This needs a little explanation. Firstly, the way R defines functions needs some deconstructing. The general form is something like my.fun <- function(x,y) { ... } - which looks like an assignment statement, due to the <- symbol. Effectively, it is an assignment. On the left is the function name, and on the right is the definition of what the function actually does. In fact, the right hand side is a valid stand-alone expression - describing - but not naming - an algorthm. This can be passed to other functions - such as optimise - that require a function as part of thier input. Here, the right hand side is evaluated inside of local. Generally, this doesn’t have much effect - a function definition still makes its own local environment inside the function - but this function contains a <<- operator. Recall this assigns values to variables in the parent environment. Usually, this is the global environment, but because this definition is inside the local expression, it is the environment referred to in my.env. Thus, this function adds its argument to the value of totaliser stored in my.env and returns the updated total as a value. Finally note that the name of the function is set outside of the local expression. Note that the value of this local expression is the definition part of the function - but as the assignment occurs outside of the expression, the name of the function matched with this definition is in the global environment. Thus, we have a function name registered in the global environment, but the parent environment of this function (the one referred to by <<-) is the one referrenced in my.env.

**Things to do**
1 - Translate this sentence from the passage on R functions into Spanish: "On the left is the function name, and on the right is the definition of what the function actually does."
2 - According to the passage on R functions, which operator assigns values to variables in the parent environment?

**Provided material**
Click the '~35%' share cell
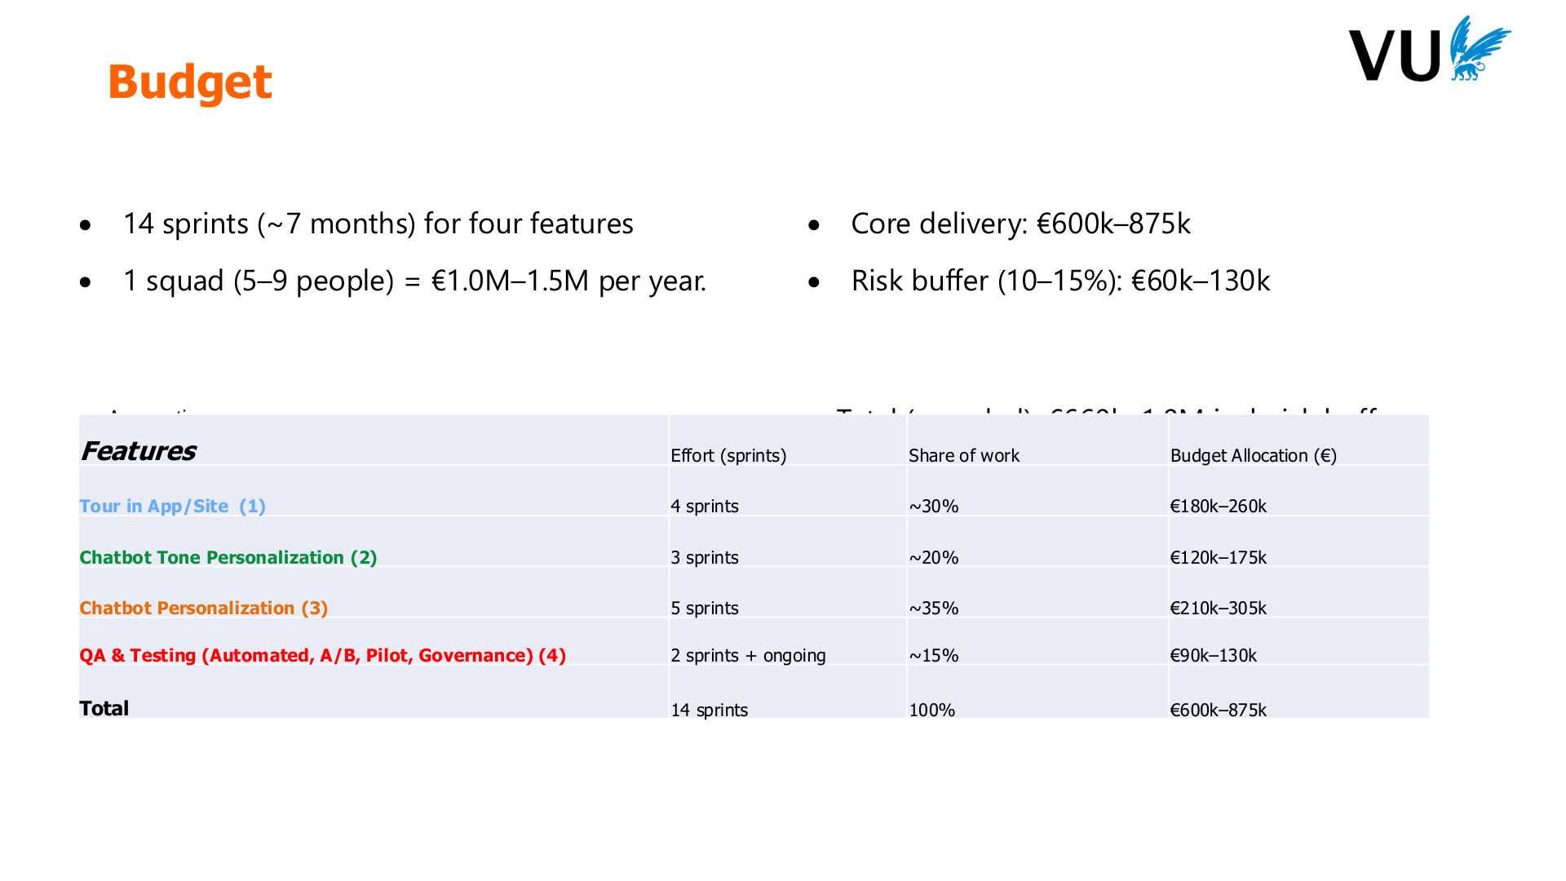Viewport: 1566px width, 881px height. coord(934,608)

**Answers to the problems**
1 - A la izquierda está el nombre de la función, y a la derecha está la definición de lo que la función realmente hace.

2 - The <<- operator.